Reconnecting with the 'Why?'

By Jake Lemon

In the past year I’ve been very lucky to take on the role of TU’s eastern shale gas monitoring coordinator, in which I train and support a cadre of angler scientists to conduct water quality monitoring.

I’m luckier still because this job takes me to some of the best places in Central Appalachia. Places such as Slate Run, Pa., a gorgeous wild trout stream flowing into Pine Creek, which is an outdoor recreation mecca in north-central Pennsylvania. Pocahontas County, W. Va.,  a stronghold of great trout waters like the Elk River. And the George Washington National Forest, Va., home to many scenic native trout streams and great hiking opportunities.

I’ve covered quite a few mountain road miles and seen some amazing places.

I often get asked the question: “You TU employees get to fish all the time, right?”

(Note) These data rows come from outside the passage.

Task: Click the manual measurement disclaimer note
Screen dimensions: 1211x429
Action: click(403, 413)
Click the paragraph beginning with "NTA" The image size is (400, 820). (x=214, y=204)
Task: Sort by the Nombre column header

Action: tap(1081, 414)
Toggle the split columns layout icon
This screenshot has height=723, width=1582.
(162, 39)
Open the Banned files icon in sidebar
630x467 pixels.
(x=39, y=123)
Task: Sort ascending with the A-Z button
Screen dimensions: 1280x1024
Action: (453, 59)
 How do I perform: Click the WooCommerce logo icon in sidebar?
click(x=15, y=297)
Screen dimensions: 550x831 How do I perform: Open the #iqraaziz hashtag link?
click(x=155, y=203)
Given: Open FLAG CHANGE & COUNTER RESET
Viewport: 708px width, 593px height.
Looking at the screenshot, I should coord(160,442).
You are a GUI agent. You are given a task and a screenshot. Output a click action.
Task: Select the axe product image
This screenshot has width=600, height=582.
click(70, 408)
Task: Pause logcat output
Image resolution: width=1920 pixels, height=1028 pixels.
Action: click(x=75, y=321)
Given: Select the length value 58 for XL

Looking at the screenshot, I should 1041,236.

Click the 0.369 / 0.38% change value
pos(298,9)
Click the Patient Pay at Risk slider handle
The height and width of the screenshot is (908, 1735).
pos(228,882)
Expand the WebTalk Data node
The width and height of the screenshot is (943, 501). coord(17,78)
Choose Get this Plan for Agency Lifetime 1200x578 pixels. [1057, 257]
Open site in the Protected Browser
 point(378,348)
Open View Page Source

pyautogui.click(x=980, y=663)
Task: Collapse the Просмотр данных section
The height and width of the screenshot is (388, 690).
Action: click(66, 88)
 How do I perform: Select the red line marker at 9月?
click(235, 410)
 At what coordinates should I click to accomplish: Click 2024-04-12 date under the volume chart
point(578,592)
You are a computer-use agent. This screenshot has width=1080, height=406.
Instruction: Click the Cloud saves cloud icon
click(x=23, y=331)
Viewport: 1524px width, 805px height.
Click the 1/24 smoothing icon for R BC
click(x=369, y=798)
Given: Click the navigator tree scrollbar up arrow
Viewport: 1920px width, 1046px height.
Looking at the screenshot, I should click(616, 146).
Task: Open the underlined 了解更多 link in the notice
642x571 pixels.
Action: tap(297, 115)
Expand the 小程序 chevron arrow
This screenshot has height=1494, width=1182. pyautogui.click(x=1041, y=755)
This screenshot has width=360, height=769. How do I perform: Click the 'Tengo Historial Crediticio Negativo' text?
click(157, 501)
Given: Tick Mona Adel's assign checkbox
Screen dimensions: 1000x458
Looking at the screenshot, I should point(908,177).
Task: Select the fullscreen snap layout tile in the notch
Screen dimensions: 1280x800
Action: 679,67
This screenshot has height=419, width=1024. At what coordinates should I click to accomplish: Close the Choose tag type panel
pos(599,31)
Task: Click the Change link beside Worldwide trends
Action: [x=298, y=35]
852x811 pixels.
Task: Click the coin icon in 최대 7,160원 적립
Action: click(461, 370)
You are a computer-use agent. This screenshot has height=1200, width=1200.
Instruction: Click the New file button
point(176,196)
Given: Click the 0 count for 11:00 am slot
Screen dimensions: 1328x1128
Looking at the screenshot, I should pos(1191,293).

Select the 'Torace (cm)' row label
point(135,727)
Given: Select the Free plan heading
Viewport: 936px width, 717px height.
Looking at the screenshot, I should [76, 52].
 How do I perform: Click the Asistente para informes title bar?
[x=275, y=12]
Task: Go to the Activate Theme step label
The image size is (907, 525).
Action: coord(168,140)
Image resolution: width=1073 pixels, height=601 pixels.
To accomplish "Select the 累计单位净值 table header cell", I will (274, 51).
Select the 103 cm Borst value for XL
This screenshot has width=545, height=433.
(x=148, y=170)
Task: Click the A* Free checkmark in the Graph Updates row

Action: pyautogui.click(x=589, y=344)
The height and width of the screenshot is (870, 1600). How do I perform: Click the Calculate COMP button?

Well, it is very easy to fall into the daily grind – head down, just going from one task to another – and we forget to take time for the things we love. I’d zoom out to these amazing places then go to meetings, work in my hotel room, run my trainings and zoom home to get back at a decent hour. I’d see these great trout streams but always felt there was something more pressing that needed to be done.

I finally came to the realization that the time to fish, hike and explore wasn’t going to just appear. I needed to make it happen. So this spring I promised myself to spend time experiencing the places I travel to, even if only for an hour or two.

Following through with this promise has led me to unknown wild trout streams that likely haven’t seen many flies and epic spring creeks with hungry brown trout. I’ve also developed a healthy disdain for rhododendrons but actually experiencing these places has reconnected me with why I do what I do.

If I travel for work, chances are it’s an area experiencing energy development, or that likely will in the future. The volunteers I work with are the eyes and ears on the ground, making sure any impacts on their home waters as a result of energy development are reported quickly and effectively. We also collect baseline data in high-quality streams so existing watershed health is known and can serve as a reference in case of future development.

This work is an extremely important element of TU’s strategy to protect these wonderful places that I get to visit so often.

Jake Lemon is the eastern shale gas monitoring coordinator for TU. Jake works out of Bellefonte, Pa.